The AECOS Summer Symposium (American-European College of Ophthalmic Surgeons) in Deer Valley, Utah, included excellent sessions on new technologies, challenging cases, the changing landscape of ophthalmology, and practice challenges. As I listened, I could not help but wonder how we cataract and refractive surgeons balance all the responsibilities but put patient care at the top of the priority list. We all know this is our primary responsibility, but it does get tough as we are asked to wear different shoes. A few topics of discussion give insight into the increasing demands on us.
The first is growing a practice. Should we add a partner or a new specialty, build a surgery center, and/or open a satellite office? How about buy a laser? Hire more staff? Learn a new procedure? Answering these questions is not easy. The only advice I can give is to learn from trusted mentors, prioritize the care of patients, and—when in doubt—trust your instincts.

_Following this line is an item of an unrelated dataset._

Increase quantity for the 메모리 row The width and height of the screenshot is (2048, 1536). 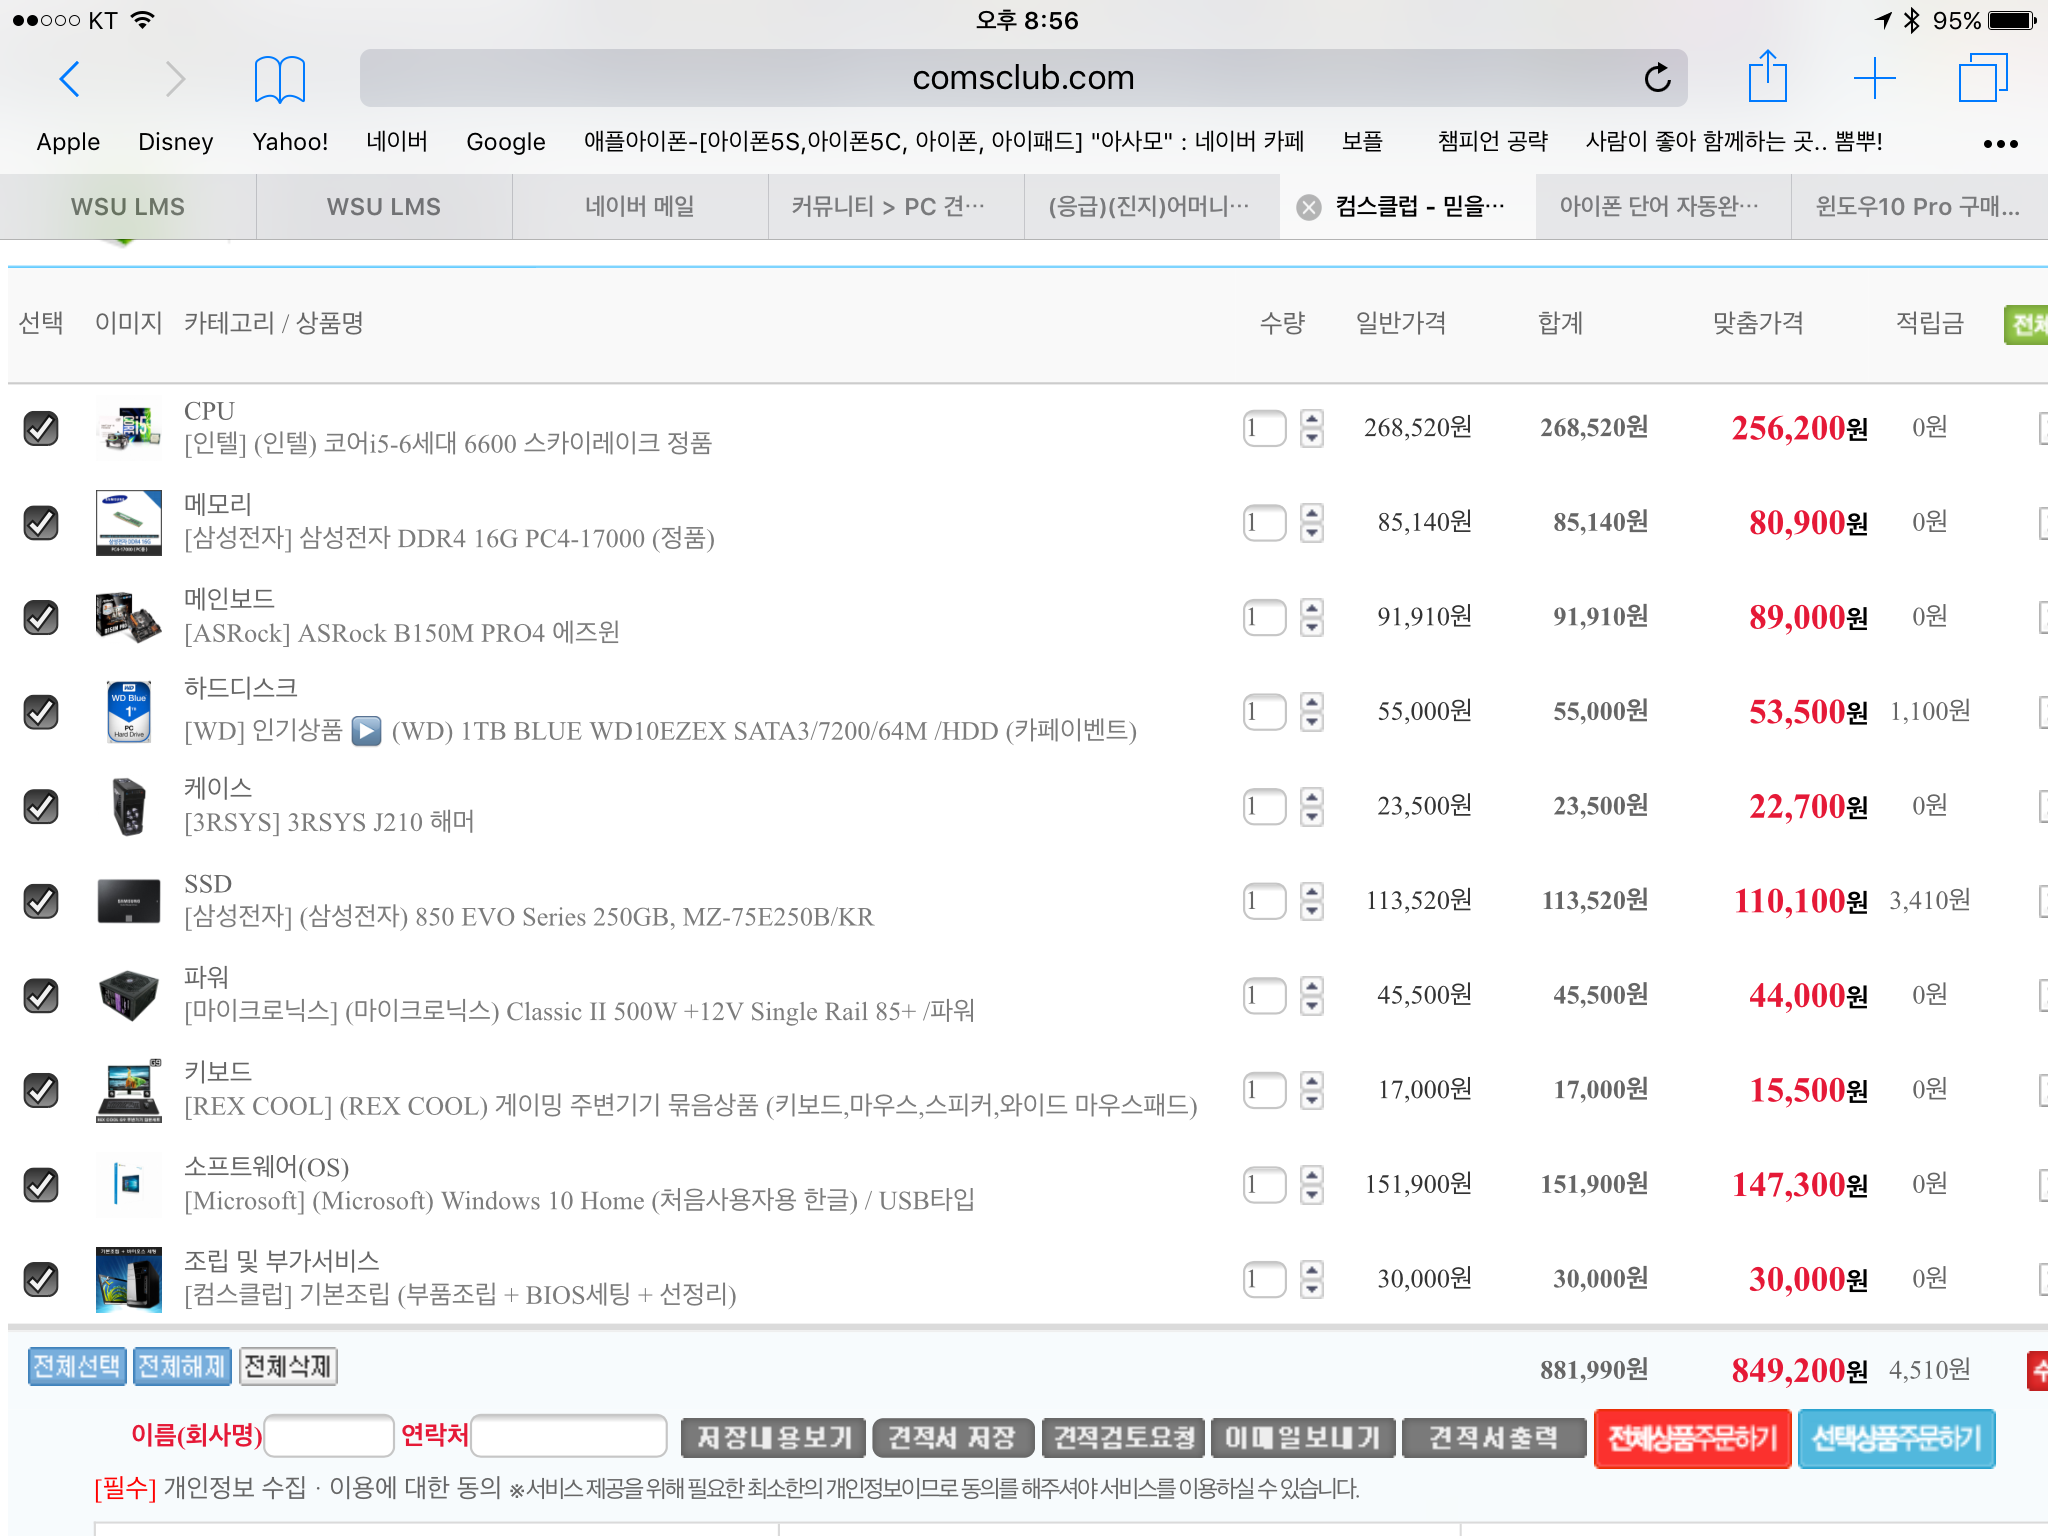click(1312, 513)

The second challenge relates to cataract surgery itself. Every year, conversations with patients become more involved, and their expectations rise. Keeping up with changes in refractive services and package pricing, educational tools, and marketing strategies is a full-time job. Add this to the growing list of tools for surgical planning we must learn to use. Corneal topographers, tomographers, biometry devices, preoperative registration and surgical planning software, posterior segment optical coherence tomography, formula after formula—where does it end? Sometimes, it takes me more than 20 minutes to digest all the data and develop a surgical plan for each and every case. Many ophthalmologists, including myself, have found it mandatory to delegate this complex process to trusted teammates. Then, we enter the OR, and the paradigm has shifted here as well. With femtosecond lasers, intraoperative aberrometers, and digital guidance devices, we have to make refractive decisions on the fly.
Meanwhile, our focus on patients is distracted by governmental changes in health care delivery. Electronic health records, mandates for meaningful use, the Physician Quality Reporting System, and the International Classification of Diseases 10 are probably just the start. Small practices are folding into larger ones. Residents completing their training are looking for 9-to-5 jobs with no administrative or ownership responsibilities. Ophthalmology practices are attempting to expand to cover large geographic areas, and private equity funds are starting to look at ophthalmic practices as a revenue stream and investment strategy.
As a whole, these changes can be overwhelming. For better or for worse, we have a responsibility to serve patients’ best interest. If that ceases to be our focus, whose will it be?